Records for the exercise:
▶
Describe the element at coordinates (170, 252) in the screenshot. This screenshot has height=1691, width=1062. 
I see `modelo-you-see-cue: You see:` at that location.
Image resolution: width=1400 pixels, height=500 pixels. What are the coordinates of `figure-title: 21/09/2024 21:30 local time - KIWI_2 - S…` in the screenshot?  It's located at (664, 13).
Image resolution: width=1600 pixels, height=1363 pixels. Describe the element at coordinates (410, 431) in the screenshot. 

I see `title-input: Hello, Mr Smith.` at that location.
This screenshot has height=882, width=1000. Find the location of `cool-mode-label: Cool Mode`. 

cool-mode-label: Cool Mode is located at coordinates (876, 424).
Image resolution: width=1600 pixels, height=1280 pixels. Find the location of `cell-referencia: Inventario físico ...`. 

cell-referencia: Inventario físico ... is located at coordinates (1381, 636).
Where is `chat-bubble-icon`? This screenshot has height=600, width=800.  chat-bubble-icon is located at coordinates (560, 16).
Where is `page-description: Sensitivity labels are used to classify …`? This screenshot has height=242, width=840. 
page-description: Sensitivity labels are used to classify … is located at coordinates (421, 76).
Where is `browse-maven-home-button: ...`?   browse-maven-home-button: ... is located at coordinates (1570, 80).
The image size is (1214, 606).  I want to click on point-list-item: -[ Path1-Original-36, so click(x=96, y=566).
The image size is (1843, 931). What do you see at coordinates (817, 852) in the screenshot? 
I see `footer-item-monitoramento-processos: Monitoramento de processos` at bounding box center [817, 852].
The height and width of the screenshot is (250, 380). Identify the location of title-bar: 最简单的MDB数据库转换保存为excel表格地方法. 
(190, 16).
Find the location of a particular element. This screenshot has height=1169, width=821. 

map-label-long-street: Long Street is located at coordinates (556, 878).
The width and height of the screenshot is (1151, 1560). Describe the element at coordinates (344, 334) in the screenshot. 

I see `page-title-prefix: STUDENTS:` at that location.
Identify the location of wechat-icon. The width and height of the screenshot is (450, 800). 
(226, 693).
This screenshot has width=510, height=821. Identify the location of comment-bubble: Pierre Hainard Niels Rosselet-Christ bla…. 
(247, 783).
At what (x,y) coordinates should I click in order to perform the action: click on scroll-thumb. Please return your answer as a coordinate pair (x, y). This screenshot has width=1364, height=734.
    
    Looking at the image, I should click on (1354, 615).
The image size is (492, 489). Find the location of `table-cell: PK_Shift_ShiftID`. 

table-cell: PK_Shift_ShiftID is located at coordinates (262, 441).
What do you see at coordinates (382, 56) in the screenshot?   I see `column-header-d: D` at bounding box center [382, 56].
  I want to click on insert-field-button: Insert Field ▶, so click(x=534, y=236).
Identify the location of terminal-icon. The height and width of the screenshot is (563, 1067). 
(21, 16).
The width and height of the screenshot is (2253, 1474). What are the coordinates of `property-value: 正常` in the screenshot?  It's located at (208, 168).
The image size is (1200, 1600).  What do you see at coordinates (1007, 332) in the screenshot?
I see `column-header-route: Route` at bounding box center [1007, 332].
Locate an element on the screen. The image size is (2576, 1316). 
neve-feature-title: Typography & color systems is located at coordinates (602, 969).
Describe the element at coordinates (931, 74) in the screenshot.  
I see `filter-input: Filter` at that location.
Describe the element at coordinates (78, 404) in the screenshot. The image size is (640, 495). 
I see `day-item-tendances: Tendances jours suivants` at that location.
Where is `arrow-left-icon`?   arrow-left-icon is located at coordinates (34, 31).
◀
Action item:
Can you give all the entries above again, changing every "Image resolution" to "Screen resolution" and leaving everything else untouched?

Written reply:
Describe the element at coordinates (170, 252) in the screenshot. This screenshot has height=1691, width=1062. 
I see `modelo-you-see-cue: You see:` at that location.
Screen resolution: width=1400 pixels, height=500 pixels. What are the coordinates of `figure-title: 21/09/2024 21:30 local time - KIWI_2 - S…` in the screenshot?  It's located at (664, 13).
Screen resolution: width=1600 pixels, height=1363 pixels. Describe the element at coordinates (410, 431) in the screenshot. 

I see `title-input: Hello, Mr Smith.` at that location.
This screenshot has height=882, width=1000. Find the location of `cool-mode-label: Cool Mode`. 

cool-mode-label: Cool Mode is located at coordinates (876, 424).
Screen resolution: width=1600 pixels, height=1280 pixels. Find the location of `cell-referencia: Inventario físico ...`. 

cell-referencia: Inventario físico ... is located at coordinates (1381, 636).
Where is `chat-bubble-icon`? This screenshot has height=600, width=800.  chat-bubble-icon is located at coordinates (560, 16).
Where is `page-description: Sensitivity labels are used to classify …`? This screenshot has height=242, width=840. 
page-description: Sensitivity labels are used to classify … is located at coordinates (421, 76).
Where is `browse-maven-home-button: ...`?   browse-maven-home-button: ... is located at coordinates (1570, 80).
The image size is (1214, 606).  I want to click on point-list-item: -[ Path1-Original-36, so click(x=96, y=566).
The image size is (1843, 931). What do you see at coordinates (817, 852) in the screenshot? 
I see `footer-item-monitoramento-processos: Monitoramento de processos` at bounding box center [817, 852].
The height and width of the screenshot is (250, 380). Identify the location of title-bar: 最简单的MDB数据库转换保存为excel表格地方法. 
(190, 16).
Find the location of a particular element. This screenshot has height=1169, width=821. 

map-label-long-street: Long Street is located at coordinates (556, 878).
The width and height of the screenshot is (1151, 1560). Describe the element at coordinates (344, 334) in the screenshot. 

I see `page-title-prefix: STUDENTS:` at that location.
Identify the location of wechat-icon. The width and height of the screenshot is (450, 800). 
(226, 693).
This screenshot has width=510, height=821. Identify the location of comment-bubble: Pierre Hainard Niels Rosselet-Christ bla…. 
(247, 783).
At what (x,y) coordinates should I click in order to perform the action: click on scroll-thumb. Please return your answer as a coordinate pair (x, y). This screenshot has width=1364, height=734.
    
    Looking at the image, I should click on (1354, 615).
The image size is (492, 489). Find the location of `table-cell: PK_Shift_ShiftID`. 

table-cell: PK_Shift_ShiftID is located at coordinates (262, 441).
What do you see at coordinates (382, 56) in the screenshot?   I see `column-header-d: D` at bounding box center [382, 56].
  I want to click on insert-field-button: Insert Field ▶, so click(x=534, y=236).
Identify the location of terminal-icon. The height and width of the screenshot is (563, 1067). 
(21, 16).
The width and height of the screenshot is (2253, 1474). What are the coordinates of `property-value: 正常` in the screenshot?  It's located at (208, 168).
The image size is (1200, 1600).  What do you see at coordinates (1007, 332) in the screenshot?
I see `column-header-route: Route` at bounding box center [1007, 332].
Locate an element on the screen. The image size is (2576, 1316). 
neve-feature-title: Typography & color systems is located at coordinates (602, 969).
Describe the element at coordinates (931, 74) in the screenshot.  
I see `filter-input: Filter` at that location.
Describe the element at coordinates (78, 404) in the screenshot. The image size is (640, 495). 
I see `day-item-tendances: Tendances jours suivants` at that location.
Where is `arrow-left-icon`?   arrow-left-icon is located at coordinates (34, 31).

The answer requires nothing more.